# [EXERCISE GOAL]
Output the lines below exactly, please, from the first line until the line with "Expand the 10", counting both.

#### AVAILABLE DATA ####

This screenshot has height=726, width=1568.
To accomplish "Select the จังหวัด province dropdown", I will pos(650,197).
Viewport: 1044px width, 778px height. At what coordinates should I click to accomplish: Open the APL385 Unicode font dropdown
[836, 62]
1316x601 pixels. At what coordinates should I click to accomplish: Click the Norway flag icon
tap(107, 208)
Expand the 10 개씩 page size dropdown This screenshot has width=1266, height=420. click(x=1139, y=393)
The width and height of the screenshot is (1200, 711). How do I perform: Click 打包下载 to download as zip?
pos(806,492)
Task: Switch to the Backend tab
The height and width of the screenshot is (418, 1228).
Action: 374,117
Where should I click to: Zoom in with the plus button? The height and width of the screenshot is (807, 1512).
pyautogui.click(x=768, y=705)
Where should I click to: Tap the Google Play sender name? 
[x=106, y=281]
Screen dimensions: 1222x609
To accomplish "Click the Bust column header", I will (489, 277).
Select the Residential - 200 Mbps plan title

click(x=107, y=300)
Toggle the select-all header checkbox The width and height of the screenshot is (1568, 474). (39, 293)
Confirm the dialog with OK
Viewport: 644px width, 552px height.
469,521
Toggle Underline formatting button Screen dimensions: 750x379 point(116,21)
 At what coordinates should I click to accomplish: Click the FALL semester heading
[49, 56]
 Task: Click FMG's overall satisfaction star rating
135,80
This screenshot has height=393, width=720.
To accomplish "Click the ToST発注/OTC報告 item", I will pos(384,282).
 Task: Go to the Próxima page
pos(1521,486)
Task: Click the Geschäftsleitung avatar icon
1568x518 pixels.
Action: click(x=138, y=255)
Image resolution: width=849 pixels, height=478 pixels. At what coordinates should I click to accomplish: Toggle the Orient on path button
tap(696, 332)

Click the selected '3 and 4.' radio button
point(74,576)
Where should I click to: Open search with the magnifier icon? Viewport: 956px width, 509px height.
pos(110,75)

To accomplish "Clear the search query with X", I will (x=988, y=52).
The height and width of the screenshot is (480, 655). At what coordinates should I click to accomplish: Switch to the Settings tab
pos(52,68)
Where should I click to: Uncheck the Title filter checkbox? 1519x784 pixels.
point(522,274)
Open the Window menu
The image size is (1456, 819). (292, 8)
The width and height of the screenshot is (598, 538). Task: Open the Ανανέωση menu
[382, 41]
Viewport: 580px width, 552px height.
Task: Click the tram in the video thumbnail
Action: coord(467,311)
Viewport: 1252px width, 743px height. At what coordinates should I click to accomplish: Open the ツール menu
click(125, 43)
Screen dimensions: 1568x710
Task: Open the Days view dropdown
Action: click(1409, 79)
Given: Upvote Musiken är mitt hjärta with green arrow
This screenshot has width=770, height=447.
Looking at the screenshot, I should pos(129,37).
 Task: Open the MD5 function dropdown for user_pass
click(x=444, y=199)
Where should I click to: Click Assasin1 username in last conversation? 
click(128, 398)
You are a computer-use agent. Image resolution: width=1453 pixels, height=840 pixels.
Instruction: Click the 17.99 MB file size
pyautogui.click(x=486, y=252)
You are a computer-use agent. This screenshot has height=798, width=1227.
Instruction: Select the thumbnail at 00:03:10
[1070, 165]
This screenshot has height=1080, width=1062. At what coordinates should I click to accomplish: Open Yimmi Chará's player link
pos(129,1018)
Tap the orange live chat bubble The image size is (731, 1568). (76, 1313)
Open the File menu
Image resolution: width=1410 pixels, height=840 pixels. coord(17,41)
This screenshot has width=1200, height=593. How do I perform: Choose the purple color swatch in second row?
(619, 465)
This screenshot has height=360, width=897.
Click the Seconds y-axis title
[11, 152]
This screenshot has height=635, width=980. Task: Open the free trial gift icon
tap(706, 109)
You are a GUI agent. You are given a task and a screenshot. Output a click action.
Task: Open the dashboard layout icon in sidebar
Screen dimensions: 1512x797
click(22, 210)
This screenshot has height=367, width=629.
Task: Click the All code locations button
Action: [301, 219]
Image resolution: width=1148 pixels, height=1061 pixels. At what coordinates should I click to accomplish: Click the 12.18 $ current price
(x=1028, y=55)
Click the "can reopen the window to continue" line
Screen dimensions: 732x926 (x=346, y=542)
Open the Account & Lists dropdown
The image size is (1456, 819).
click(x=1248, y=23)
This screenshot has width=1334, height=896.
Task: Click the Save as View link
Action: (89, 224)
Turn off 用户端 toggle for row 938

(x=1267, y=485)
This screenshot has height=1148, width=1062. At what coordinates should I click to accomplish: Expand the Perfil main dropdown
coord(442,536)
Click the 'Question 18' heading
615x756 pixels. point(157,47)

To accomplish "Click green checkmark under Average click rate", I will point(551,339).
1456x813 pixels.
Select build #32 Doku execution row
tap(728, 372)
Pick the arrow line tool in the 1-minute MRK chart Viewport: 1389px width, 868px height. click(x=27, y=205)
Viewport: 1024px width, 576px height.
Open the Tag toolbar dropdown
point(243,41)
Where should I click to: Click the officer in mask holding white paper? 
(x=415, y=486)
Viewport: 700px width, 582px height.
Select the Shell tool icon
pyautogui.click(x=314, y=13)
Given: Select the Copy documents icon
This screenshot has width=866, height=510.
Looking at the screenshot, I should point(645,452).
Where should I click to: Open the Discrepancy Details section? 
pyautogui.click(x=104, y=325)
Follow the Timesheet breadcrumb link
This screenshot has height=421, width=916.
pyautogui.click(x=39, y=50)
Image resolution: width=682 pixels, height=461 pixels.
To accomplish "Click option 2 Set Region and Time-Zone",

####

# [REPLY]
This screenshot has height=726, width=1568.
To accomplish "Select the จังหวัด province dropdown", I will pos(650,197).
Viewport: 1044px width, 778px height. At what coordinates should I click to accomplish: Open the APL385 Unicode font dropdown
[836, 62]
1316x601 pixels. At what coordinates should I click to accomplish: Click the Norway flag icon
tap(107, 208)
Expand the 10 개씩 page size dropdown This screenshot has width=1266, height=420. click(x=1139, y=393)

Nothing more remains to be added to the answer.